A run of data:
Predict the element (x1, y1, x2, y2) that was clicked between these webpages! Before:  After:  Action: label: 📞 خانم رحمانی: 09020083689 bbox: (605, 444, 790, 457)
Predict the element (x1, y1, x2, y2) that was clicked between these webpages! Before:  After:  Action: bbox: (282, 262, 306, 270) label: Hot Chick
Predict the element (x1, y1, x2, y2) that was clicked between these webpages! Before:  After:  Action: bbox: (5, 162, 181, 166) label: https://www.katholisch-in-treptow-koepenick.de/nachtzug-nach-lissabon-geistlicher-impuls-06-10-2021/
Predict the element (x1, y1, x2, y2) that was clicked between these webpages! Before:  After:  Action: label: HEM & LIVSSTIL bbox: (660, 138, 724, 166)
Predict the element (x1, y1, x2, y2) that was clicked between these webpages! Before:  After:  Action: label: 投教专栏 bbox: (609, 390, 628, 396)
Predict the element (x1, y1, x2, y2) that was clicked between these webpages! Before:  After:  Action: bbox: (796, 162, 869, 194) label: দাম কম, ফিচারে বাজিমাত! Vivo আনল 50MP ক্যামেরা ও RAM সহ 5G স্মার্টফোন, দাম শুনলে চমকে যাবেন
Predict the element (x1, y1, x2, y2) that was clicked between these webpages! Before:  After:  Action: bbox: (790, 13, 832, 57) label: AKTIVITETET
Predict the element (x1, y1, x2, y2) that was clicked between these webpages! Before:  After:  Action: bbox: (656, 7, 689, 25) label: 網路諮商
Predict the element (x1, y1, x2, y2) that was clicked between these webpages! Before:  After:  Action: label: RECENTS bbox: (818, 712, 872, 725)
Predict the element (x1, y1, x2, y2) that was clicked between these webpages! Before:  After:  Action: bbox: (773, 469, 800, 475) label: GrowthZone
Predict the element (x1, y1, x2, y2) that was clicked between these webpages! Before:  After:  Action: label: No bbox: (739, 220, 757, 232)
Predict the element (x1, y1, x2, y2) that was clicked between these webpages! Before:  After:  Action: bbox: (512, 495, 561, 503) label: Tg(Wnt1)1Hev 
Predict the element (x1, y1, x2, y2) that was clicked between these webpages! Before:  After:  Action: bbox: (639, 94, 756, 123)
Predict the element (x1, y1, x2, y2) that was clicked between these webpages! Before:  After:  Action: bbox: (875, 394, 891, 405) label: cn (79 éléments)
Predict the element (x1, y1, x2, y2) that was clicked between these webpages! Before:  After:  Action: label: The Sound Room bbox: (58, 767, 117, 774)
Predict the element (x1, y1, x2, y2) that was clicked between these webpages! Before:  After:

AIM: Extract each line of the data above and reproduce it verbatim, keeping every line in its original order.

PROBLEM SOLUTION:
Predict the element (x1, y1, x2, y2) that was clicked between these webpages! Before:  After:  Action: label: 📞 خانم رحمانی: 09020083689 bbox: (605, 444, 790, 457)
Predict the element (x1, y1, x2, y2) that was clicked between these webpages! Before:  After:  Action: bbox: (282, 262, 306, 270) label: Hot Chick
Predict the element (x1, y1, x2, y2) that was clicked between these webpages! Before:  After:  Action: bbox: (5, 162, 181, 166) label: https://www.katholisch-in-treptow-koepenick.de/nachtzug-nach-lissabon-geistlicher-impuls-06-10-2021/
Predict the element (x1, y1, x2, y2) that was clicked between these webpages! Before:  After:  Action: label: HEM & LIVSSTIL bbox: (660, 138, 724, 166)
Predict the element (x1, y1, x2, y2) that was clicked between these webpages! Before:  After:  Action: label: 投教专栏 bbox: (609, 390, 628, 396)
Predict the element (x1, y1, x2, y2) that was clicked between these webpages! Before:  After:  Action: bbox: (796, 162, 869, 194) label: দাম কম, ফিচারে বাজিমাত! Vivo আনল 50MP ক্যামেরা ও RAM সহ 5G স্মার্টফোন, দাম শুনলে চমকে যাবেন
Predict the element (x1, y1, x2, y2) that was clicked between these webpages! Before:  After:  Action: bbox: (790, 13, 832, 57) label: AKTIVITETET
Predict the element (x1, y1, x2, y2) that was clicked between these webpages! Before:  After:  Action: bbox: (656, 7, 689, 25) label: 網路諮商
Predict the element (x1, y1, x2, y2) that was clicked between these webpages! Before:  After:  Action: label: RECENTS bbox: (818, 712, 872, 725)
Predict the element (x1, y1, x2, y2) that was clicked between these webpages! Before:  After:  Action: bbox: (773, 469, 800, 475) label: GrowthZone
Predict the element (x1, y1, x2, y2) that was clicked between these webpages! Before:  After:  Action: label: No bbox: (739, 220, 757, 232)
Predict the element (x1, y1, x2, y2) that was clicked between these webpages! Before:  After:  Action: bbox: (512, 495, 561, 503) label: Tg(Wnt1)1Hev 
Predict the element (x1, y1, x2, y2) that was clicked between these webpages! Before:  After:  Action: bbox: (639, 94, 756, 123)
Predict the element (x1, y1, x2, y2) that was clicked between these webpages! Before:  After:  Action: bbox: (875, 394, 891, 405) label: cn (79 éléments)
Predict the element (x1, y1, x2, y2) that was clicked between these webpages! Before:  After:  Action: label: The Sound Room bbox: (58, 767, 117, 774)
Predict the element (x1, y1, x2, y2) that was clicked between these webpages! Before:  After:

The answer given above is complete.